Ma per ancora un secolo non è stato un vocabolo così comune, non in Italia almeno. Chi sarà stato il paziente zero? È probabile che il termine siano tornato dalle nostre parti dopo essere stato corroborato all’estero, tanto che ora tutto è resilienza, tra un po’ perfino adattarsi alle penne lisce perché le rigate sono finite (provocazione?).
Altro viaggio Mediterraneo – oltreoceano e ritorno se l’è fatto la parola greca basis, base. Solo che, a differenza di resilienza, è tornata con un utilizzo sbagliato. Basic è sì popolare tra gli anglofoni, ma in italiano non si traduce con “basico”. Eppure tanti, troppi lo dicono, contagiati da non si sa quale traduttore grossolano zero.
Basico è un termine chimico, il contrario di acido, praticamente il tema di tutte quelle pubblicità dei saponi con il pH giusto per la tua pelle. Potremmo dire base, di base, basilare, ma non basico. Non per nazionalismo, le lingue si sono sempre contaminate – oltre ai più noti greci e arabi, abbiamo termini insospettabili perfino di origine franco/germanica (come bosco) – ma almeno nel giusto senso.
Ci sarebbero tanti altri esempi di parole iniziate a circolare oltre lecita misura non si sa grazie a chi. L’argomento è serio quindi non si dovrebbe fare troppa ironia, ma l’uso di “tossico” ora batte di gran lunga i film del compianto regista Claudio Caligari. Mascolinità tossica, relazione tossica, ambiente di lavoro tossico, società tossica eccetera eccetera. Va bene evidenziare il problema di certi comportamenti, giustissimo, ma esistono i sinonimi. Anche per non annoiare sé stessi con parole messe a ripetizione come col timbro di un distaccato burocrate.
Il paziente zero dei pazienti zero (in grammatica) è però, da tempo, l’entità malvagia che ha fatto circolare il “piuttosto che” come congiunzione e non come disgiuntivo. Peggio di “buonista” e “radical chic”, che hanno l’obiettivo più o meno dichiarato di denigrare un avversario politico, quindi di dare fastidio.
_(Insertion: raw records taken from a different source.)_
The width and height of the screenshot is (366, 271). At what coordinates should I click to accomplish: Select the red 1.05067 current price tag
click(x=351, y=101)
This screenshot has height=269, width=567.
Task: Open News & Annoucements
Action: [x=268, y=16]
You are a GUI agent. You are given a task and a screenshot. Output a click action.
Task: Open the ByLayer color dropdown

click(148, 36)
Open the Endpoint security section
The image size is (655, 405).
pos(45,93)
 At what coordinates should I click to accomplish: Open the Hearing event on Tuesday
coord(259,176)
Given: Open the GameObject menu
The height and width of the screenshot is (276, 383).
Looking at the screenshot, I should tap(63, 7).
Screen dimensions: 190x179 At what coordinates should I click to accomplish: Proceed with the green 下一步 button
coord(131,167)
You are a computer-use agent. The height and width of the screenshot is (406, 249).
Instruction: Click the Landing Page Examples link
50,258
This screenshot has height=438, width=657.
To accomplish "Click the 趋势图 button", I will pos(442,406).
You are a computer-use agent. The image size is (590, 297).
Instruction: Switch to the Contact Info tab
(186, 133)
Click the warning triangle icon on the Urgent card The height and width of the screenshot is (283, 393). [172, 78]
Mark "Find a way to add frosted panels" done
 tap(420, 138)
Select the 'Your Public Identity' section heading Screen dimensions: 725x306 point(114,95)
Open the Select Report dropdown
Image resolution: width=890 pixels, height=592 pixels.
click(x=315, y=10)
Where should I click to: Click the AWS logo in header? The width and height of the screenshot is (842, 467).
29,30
Peggio di “resilienza” e “tossico”, che sono abusati ma a fin di bene. Peggio di “basico”, che è errato, ma senza malizia.
“Piuttosto che”, oltre alla scorrettezza, nasconde un inutile esercizio di stile, perché l’interlocutore sembra darsi un tono pronunciandolo a ripetizione. E oltretutto allunga il brodo insensatamente. Come scritto sul sito dell’Accademia della Crusca, si tratta di una “voga di origine settentrionale venata di snobismo” (o radical chicchismo?) in cui sono caduti, tra i primi, giornalisti e conduttori televisivi.
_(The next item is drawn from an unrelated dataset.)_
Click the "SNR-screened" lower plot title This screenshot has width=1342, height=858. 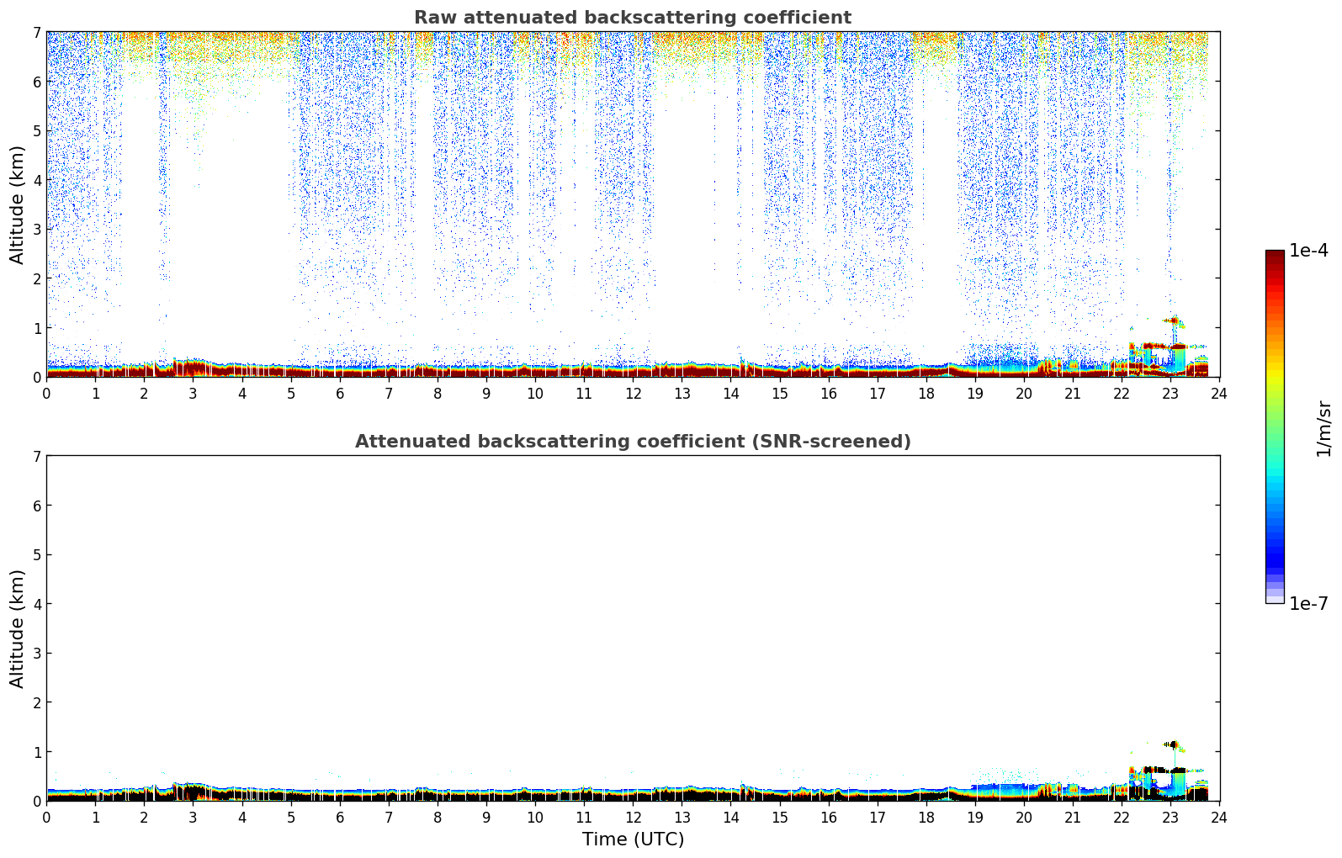point(632,442)
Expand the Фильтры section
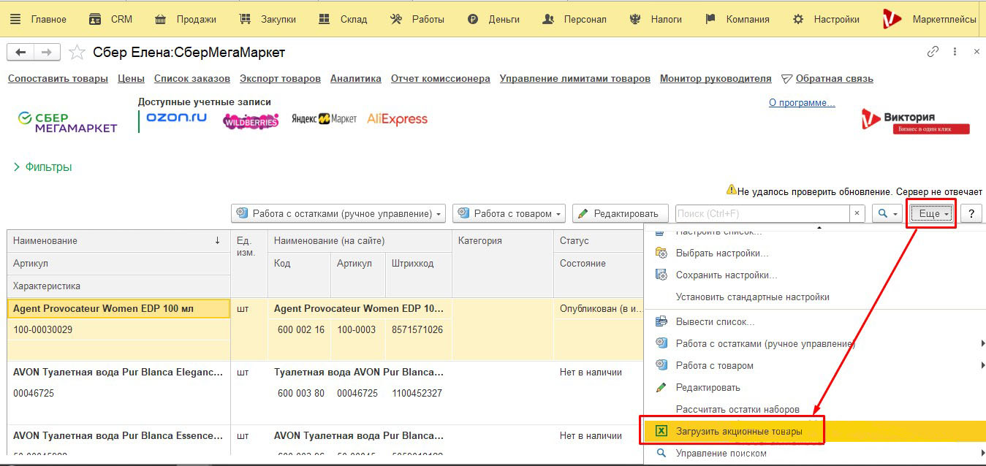 pyautogui.click(x=42, y=167)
Tra le vittime anche Gino Strada, che nel lontanissimo 2002 parlò di persecuzioni contro “gli omosessuali, piuttosto che i poveri, piuttosto che i neri, piuttosto che gli zingari”. Ovviamente questo non scalfisce di una virgola il rispetto per Gino Strada, ma dire “non odio chi usa (male) il ‘piuttosto che’, ammiro Gino Strada (o tanti altri)” equivale a “non sono omofobo, ho amici omosessuali”.
La battaglia è probabilmente persa in partenza, alla fine l’uso diventerà così comune da far dimenticare o quasi l’origine. Noi guardiamo alle modifiche grammaticali avvenute nella Storia senza coinvolgimento, perché non ci hanno riguardato, non è lo stesso quando le stiamo vivendo. Per esempio non ci scandalizza il passaggio dal -ti latino (nelle sue declinazioni) alla “z”, ma all’epoca qualcuno avrà protestato per la decadenza dei costumi.
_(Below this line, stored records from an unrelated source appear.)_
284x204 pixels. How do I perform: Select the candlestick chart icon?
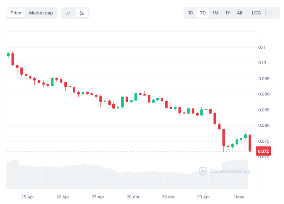[x=82, y=13]
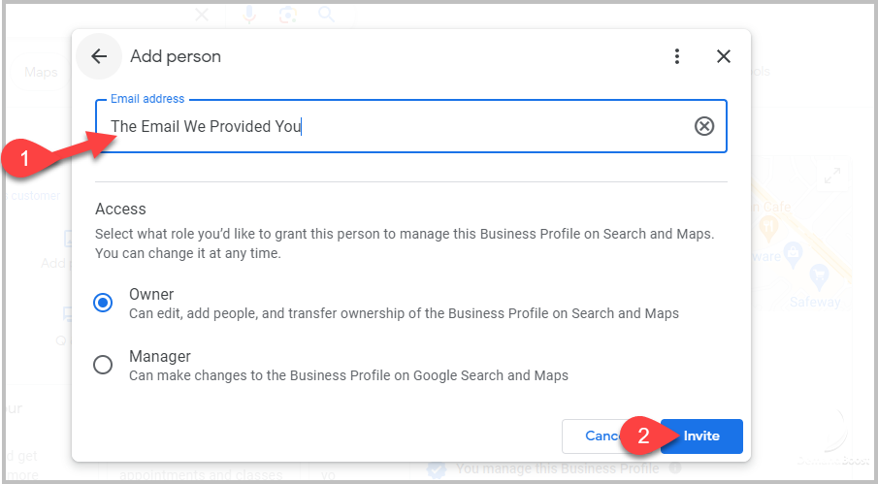Switch to the Maps tab

click(x=41, y=72)
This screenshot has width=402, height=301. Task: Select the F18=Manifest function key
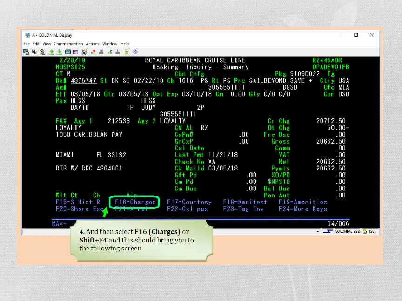coord(245,202)
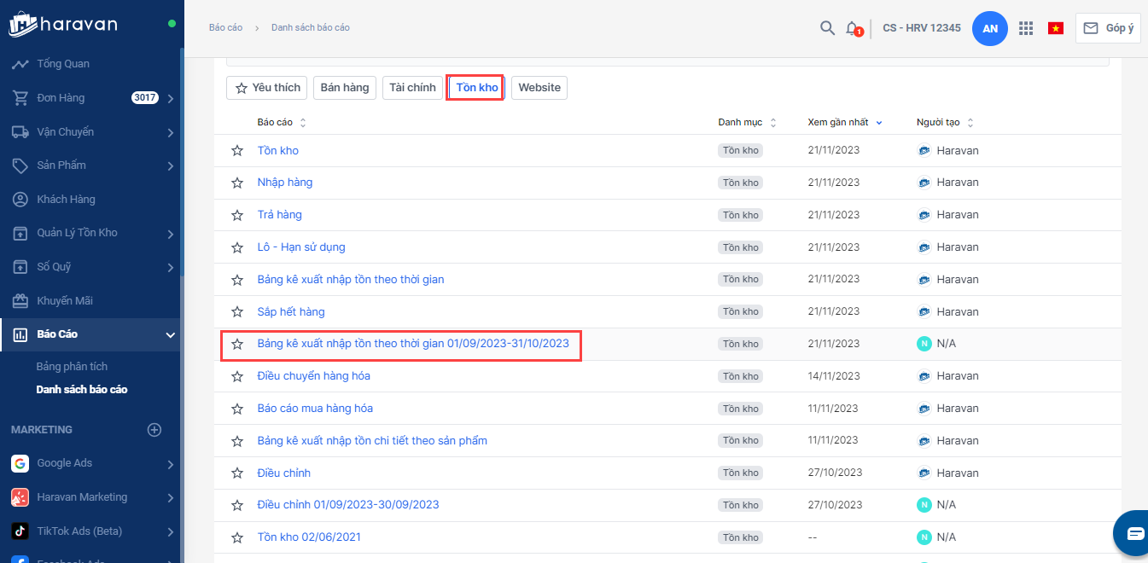Expand the Đơn Hàng sidebar menu
The height and width of the screenshot is (563, 1148).
pos(171,98)
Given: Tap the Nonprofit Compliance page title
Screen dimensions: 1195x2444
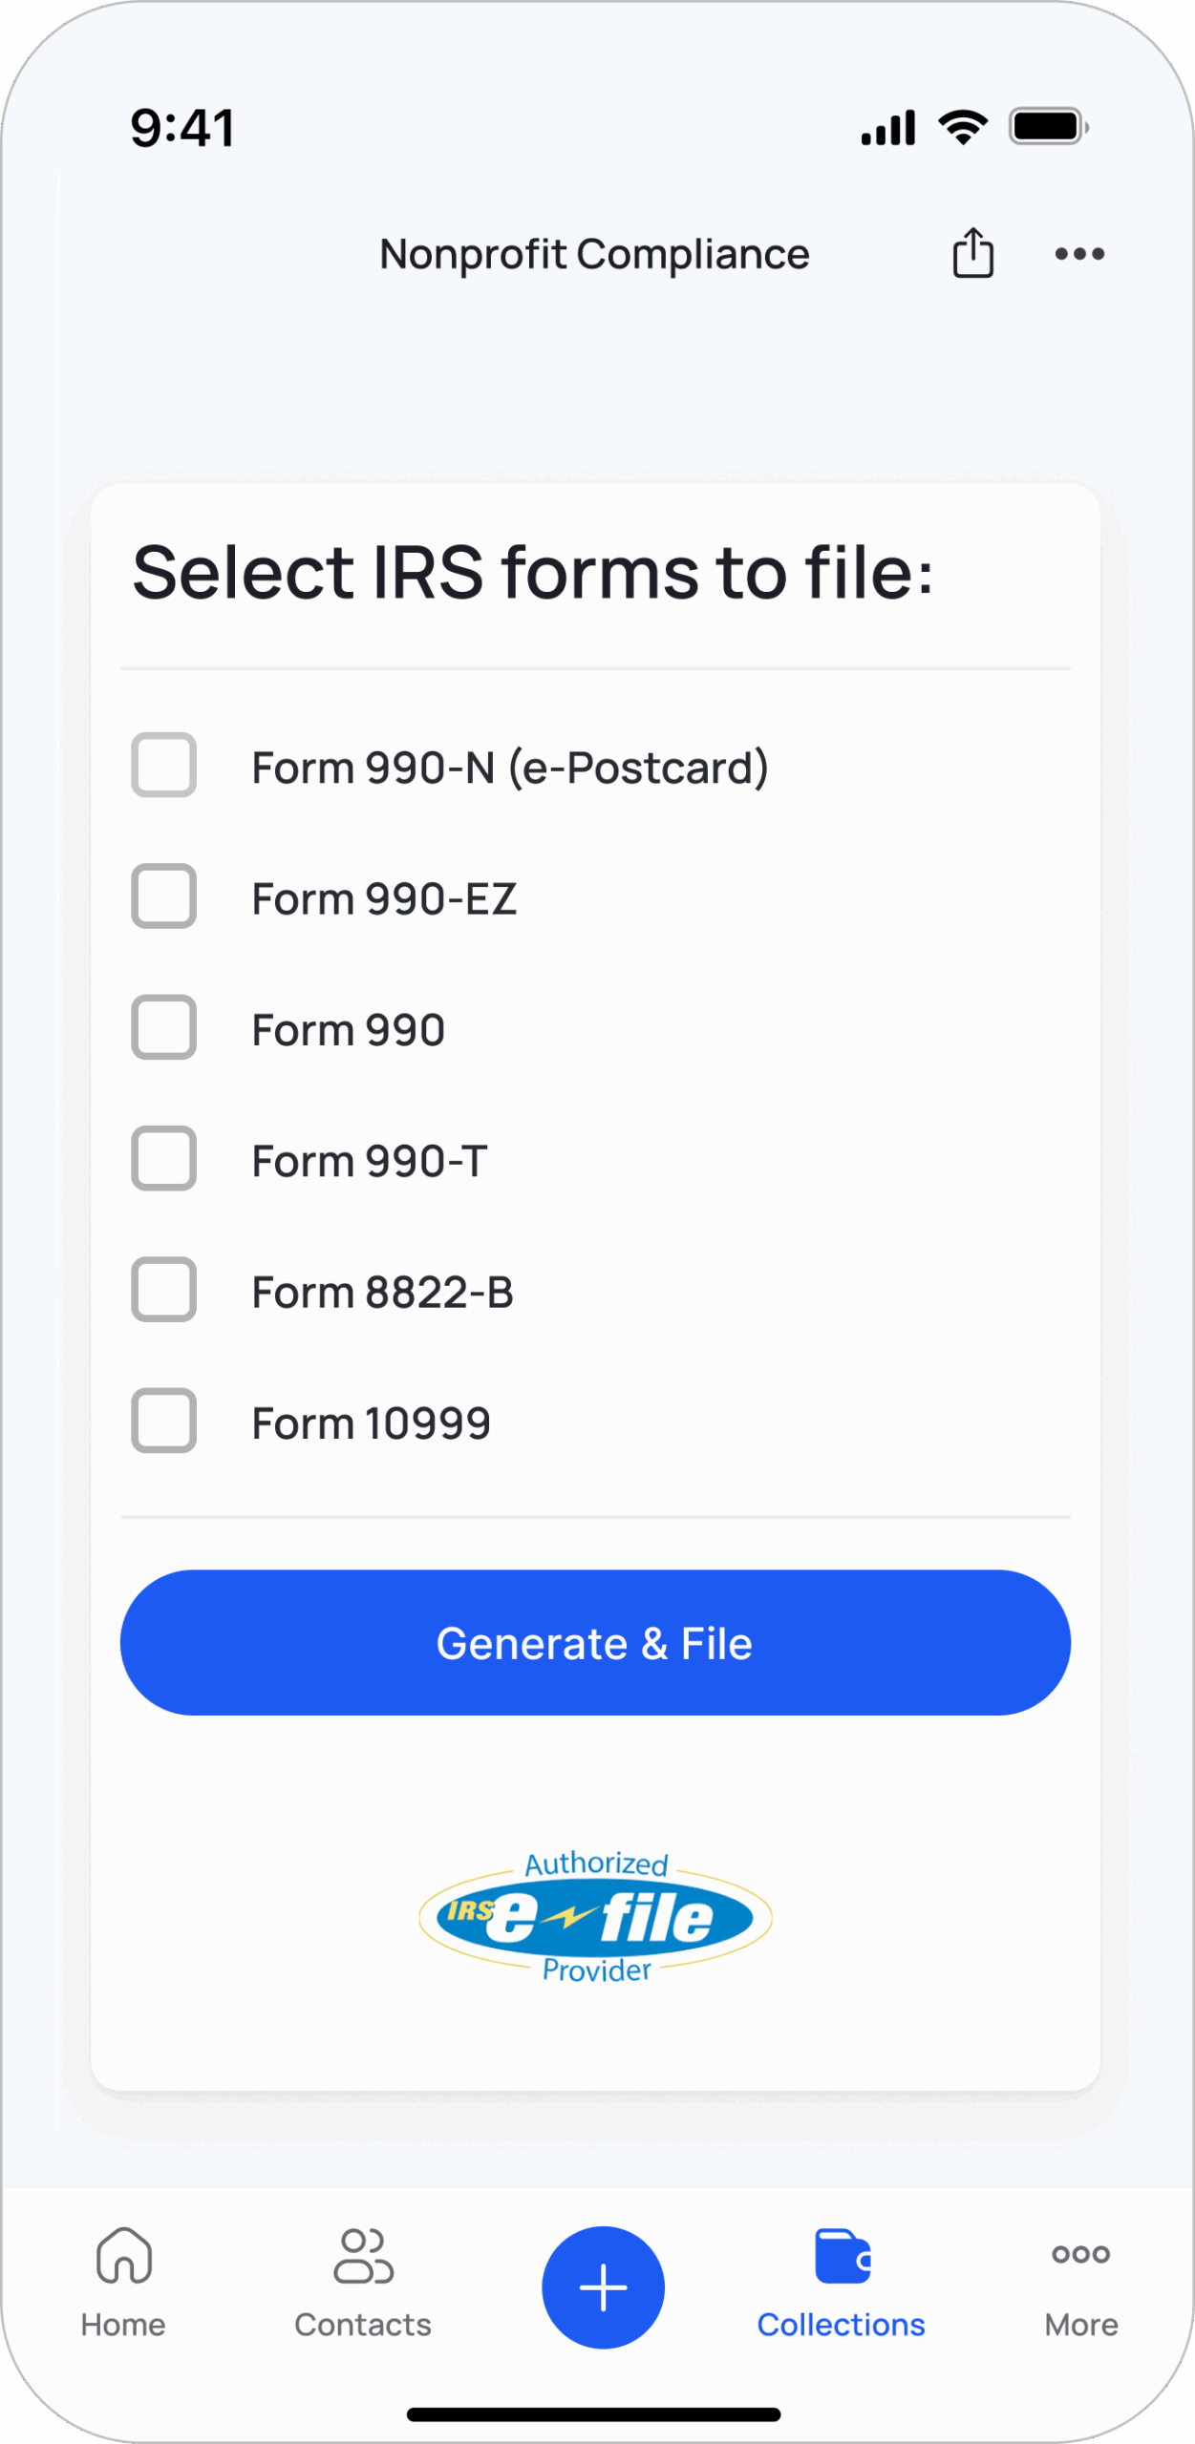Looking at the screenshot, I should pyautogui.click(x=594, y=255).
Nell’Eneide, Virgilio personificava la dea Fama come un mostro alato gigantesco, con un numero enorme di occhi, orecchie e bocche e in grado di spostarsi a grande velocità, chiara allegoria di come voci e pettegolezzi corrano rapidamente. Il passaparola ha da sempre permesso la trasmissione del sapere come di falsa conoscenza. I mezzi di comunicazione di massa hanno solo regalato un’opportunità in più, ma è la volontà (anche inconscia) di fondo di farsi “contagiare” che fa la differenza.